BEGIN

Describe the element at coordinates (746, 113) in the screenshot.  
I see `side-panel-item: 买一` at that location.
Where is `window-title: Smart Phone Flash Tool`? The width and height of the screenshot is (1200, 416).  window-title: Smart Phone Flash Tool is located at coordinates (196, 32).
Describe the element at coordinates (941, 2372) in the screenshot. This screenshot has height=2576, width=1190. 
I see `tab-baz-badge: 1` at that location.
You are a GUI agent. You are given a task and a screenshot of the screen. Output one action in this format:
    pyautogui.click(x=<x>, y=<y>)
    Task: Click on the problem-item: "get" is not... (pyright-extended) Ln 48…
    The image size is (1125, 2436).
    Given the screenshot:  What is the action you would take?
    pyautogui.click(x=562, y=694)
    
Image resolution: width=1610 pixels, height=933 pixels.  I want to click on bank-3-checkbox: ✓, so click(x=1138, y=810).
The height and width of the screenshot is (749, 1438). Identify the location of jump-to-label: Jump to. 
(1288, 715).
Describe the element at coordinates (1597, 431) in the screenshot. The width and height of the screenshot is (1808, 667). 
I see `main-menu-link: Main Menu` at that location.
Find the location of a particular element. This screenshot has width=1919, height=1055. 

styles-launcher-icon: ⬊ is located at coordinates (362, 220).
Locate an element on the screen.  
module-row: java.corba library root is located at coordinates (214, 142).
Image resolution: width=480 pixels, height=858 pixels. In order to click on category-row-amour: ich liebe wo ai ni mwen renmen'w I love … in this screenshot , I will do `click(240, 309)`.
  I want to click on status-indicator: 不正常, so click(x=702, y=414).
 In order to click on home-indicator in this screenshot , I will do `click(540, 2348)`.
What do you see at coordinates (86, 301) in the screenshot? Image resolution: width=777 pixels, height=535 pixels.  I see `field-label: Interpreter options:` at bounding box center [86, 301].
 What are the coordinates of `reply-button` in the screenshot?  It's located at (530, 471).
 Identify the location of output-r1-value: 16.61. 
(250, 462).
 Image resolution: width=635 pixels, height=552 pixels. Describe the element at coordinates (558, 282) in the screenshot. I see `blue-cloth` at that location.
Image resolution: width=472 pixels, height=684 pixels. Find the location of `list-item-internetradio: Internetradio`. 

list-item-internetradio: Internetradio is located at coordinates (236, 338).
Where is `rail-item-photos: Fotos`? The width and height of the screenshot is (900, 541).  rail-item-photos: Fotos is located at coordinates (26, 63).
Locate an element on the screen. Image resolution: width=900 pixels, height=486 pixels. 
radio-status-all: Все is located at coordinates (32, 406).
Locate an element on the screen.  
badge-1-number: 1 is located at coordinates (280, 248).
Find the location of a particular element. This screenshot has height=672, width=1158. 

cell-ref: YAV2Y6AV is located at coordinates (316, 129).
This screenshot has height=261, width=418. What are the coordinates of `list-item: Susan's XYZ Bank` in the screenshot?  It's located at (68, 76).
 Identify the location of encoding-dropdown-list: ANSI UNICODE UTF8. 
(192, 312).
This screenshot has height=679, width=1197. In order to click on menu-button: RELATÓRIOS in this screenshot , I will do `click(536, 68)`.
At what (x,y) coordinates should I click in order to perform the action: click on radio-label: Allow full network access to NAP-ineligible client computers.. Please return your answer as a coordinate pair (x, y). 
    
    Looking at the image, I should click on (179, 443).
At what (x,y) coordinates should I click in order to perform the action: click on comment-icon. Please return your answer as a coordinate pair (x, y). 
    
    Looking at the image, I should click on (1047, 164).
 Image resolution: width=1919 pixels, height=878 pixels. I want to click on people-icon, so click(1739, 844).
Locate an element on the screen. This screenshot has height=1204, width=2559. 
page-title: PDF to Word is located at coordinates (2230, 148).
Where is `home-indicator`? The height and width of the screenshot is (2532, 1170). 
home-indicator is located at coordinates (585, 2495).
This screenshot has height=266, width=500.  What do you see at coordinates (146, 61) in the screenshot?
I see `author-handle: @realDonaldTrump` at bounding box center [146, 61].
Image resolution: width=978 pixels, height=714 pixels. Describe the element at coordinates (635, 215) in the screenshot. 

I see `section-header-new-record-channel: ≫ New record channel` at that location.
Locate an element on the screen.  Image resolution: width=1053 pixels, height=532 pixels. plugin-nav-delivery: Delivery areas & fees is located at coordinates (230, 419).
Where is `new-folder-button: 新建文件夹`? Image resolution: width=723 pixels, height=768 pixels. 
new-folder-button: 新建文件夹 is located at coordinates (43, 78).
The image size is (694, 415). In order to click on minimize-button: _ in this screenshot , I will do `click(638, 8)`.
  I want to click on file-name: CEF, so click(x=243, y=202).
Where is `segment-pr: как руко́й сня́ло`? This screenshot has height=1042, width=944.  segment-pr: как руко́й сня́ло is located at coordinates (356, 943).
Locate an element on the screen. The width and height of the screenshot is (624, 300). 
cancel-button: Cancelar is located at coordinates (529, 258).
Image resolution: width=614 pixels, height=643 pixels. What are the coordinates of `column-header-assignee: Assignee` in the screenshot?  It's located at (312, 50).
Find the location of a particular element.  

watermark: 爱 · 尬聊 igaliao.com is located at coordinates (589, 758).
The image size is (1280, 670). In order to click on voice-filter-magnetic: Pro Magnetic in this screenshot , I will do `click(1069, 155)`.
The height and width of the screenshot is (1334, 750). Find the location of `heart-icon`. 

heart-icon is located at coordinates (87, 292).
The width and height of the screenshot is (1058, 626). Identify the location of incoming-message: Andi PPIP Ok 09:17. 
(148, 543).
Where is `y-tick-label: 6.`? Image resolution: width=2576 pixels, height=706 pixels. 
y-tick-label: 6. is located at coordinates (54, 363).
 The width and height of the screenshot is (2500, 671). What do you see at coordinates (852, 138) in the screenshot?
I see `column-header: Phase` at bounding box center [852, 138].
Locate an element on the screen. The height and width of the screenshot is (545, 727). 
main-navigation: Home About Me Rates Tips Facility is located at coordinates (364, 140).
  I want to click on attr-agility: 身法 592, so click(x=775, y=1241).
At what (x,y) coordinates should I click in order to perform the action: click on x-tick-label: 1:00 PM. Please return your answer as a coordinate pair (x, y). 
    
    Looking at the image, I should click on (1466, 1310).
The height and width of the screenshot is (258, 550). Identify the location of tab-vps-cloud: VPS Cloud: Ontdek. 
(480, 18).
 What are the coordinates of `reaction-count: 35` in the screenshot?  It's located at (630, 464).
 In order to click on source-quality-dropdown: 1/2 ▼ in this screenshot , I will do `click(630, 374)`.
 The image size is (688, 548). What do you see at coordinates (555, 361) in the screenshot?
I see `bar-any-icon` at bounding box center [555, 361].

END

_WORK REQUIRED_
Copy the material verbatim, starting at the line containing "Describe the element at coordinates (1597, 431)" and ending at the line containing "at (530, 471).", with both of those lines included.

_RESULT OF THIS EXERCISE_
Describe the element at coordinates (1597, 431) in the screenshot. The width and height of the screenshot is (1808, 667). 
I see `main-menu-link: Main Menu` at that location.
Find the location of a particular element. This screenshot has width=1919, height=1055. 

styles-launcher-icon: ⬊ is located at coordinates (362, 220).
Locate an element on the screen.  
module-row: java.corba library root is located at coordinates (214, 142).
Image resolution: width=480 pixels, height=858 pixels. In order to click on category-row-amour: ich liebe wo ai ni mwen renmen'w I love … in this screenshot , I will do `click(240, 309)`.
  I want to click on status-indicator: 不正常, so click(x=702, y=414).
 In order to click on home-indicator in this screenshot , I will do `click(540, 2348)`.
What do you see at coordinates (86, 301) in the screenshot? Image resolution: width=777 pixels, height=535 pixels.  I see `field-label: Interpreter options:` at bounding box center [86, 301].
 What are the coordinates of `reply-button` in the screenshot?  It's located at (530, 471).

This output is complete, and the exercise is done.